## [TASK TO COMPLETE]
Print everything from the start of the data down to the line containing "pos(57,340)", both ends included, reproducing each line without any change.
:: THE INPUT
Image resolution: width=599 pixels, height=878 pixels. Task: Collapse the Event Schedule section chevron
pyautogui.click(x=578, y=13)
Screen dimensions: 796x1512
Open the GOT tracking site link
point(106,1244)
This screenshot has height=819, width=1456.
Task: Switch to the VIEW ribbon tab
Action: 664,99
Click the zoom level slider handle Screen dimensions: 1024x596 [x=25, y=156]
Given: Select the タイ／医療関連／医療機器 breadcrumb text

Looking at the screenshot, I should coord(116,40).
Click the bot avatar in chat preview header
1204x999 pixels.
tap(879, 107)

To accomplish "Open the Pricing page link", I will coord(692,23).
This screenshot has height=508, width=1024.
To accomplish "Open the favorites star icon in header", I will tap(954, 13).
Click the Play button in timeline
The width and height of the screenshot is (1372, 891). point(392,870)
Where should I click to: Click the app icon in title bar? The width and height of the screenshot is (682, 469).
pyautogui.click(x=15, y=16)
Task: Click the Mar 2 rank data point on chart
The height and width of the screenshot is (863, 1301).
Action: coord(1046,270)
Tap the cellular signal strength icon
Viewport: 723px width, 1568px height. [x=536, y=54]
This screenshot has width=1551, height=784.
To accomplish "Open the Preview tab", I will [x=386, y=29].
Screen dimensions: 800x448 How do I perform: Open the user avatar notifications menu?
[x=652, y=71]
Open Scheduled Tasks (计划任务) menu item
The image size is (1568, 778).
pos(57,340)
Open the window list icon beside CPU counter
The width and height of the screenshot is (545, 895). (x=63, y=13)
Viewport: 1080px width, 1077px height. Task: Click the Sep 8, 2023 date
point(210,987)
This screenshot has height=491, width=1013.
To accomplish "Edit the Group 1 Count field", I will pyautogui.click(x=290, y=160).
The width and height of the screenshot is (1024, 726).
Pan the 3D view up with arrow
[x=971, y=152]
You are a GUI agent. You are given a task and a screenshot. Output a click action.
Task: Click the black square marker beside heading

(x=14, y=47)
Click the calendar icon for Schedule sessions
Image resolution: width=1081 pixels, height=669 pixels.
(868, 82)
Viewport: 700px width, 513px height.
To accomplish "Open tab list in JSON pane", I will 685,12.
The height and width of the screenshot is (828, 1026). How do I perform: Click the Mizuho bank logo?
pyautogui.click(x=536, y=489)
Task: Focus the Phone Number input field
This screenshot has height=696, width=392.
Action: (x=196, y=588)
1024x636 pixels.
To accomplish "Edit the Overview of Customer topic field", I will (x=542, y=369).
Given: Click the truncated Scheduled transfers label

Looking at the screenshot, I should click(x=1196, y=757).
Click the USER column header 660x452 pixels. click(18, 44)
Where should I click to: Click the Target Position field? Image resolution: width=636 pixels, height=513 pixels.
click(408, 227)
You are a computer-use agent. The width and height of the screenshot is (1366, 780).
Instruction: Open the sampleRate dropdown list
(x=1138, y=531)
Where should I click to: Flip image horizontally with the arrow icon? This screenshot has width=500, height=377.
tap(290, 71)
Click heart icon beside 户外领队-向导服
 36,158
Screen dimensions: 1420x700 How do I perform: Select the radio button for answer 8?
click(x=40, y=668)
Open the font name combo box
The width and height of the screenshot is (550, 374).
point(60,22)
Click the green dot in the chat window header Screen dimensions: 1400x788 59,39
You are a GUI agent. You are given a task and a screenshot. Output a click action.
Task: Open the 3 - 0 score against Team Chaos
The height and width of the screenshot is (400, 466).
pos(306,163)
::::
## [FULL ANSWER]
Image resolution: width=599 pixels, height=878 pixels. Task: Collapse the Event Schedule section chevron
pyautogui.click(x=578, y=13)
Screen dimensions: 796x1512
Open the GOT tracking site link
point(106,1244)
This screenshot has height=819, width=1456.
Task: Switch to the VIEW ribbon tab
Action: 664,99
Click the zoom level slider handle Screen dimensions: 1024x596 [x=25, y=156]
Given: Select the タイ／医療関連／医療機器 breadcrumb text

Looking at the screenshot, I should coord(116,40).
Click the bot avatar in chat preview header
1204x999 pixels.
tap(879, 107)

To accomplish "Open the Pricing page link", I will coord(692,23).
This screenshot has height=508, width=1024.
To accomplish "Open the favorites star icon in header", I will tap(954, 13).
Click the Play button in timeline
The width and height of the screenshot is (1372, 891). point(392,870)
Where should I click to: Click the app icon in title bar? The width and height of the screenshot is (682, 469).
pyautogui.click(x=15, y=16)
Task: Click the Mar 2 rank data point on chart
The height and width of the screenshot is (863, 1301).
Action: coord(1046,270)
Tap the cellular signal strength icon
Viewport: 723px width, 1568px height. [x=536, y=54]
This screenshot has width=1551, height=784.
To accomplish "Open the Preview tab", I will [x=386, y=29].
Screen dimensions: 800x448 How do I perform: Open the user avatar notifications menu?
[x=652, y=71]
Open Scheduled Tasks (计划任务) menu item
The image size is (1568, 778).
pos(57,340)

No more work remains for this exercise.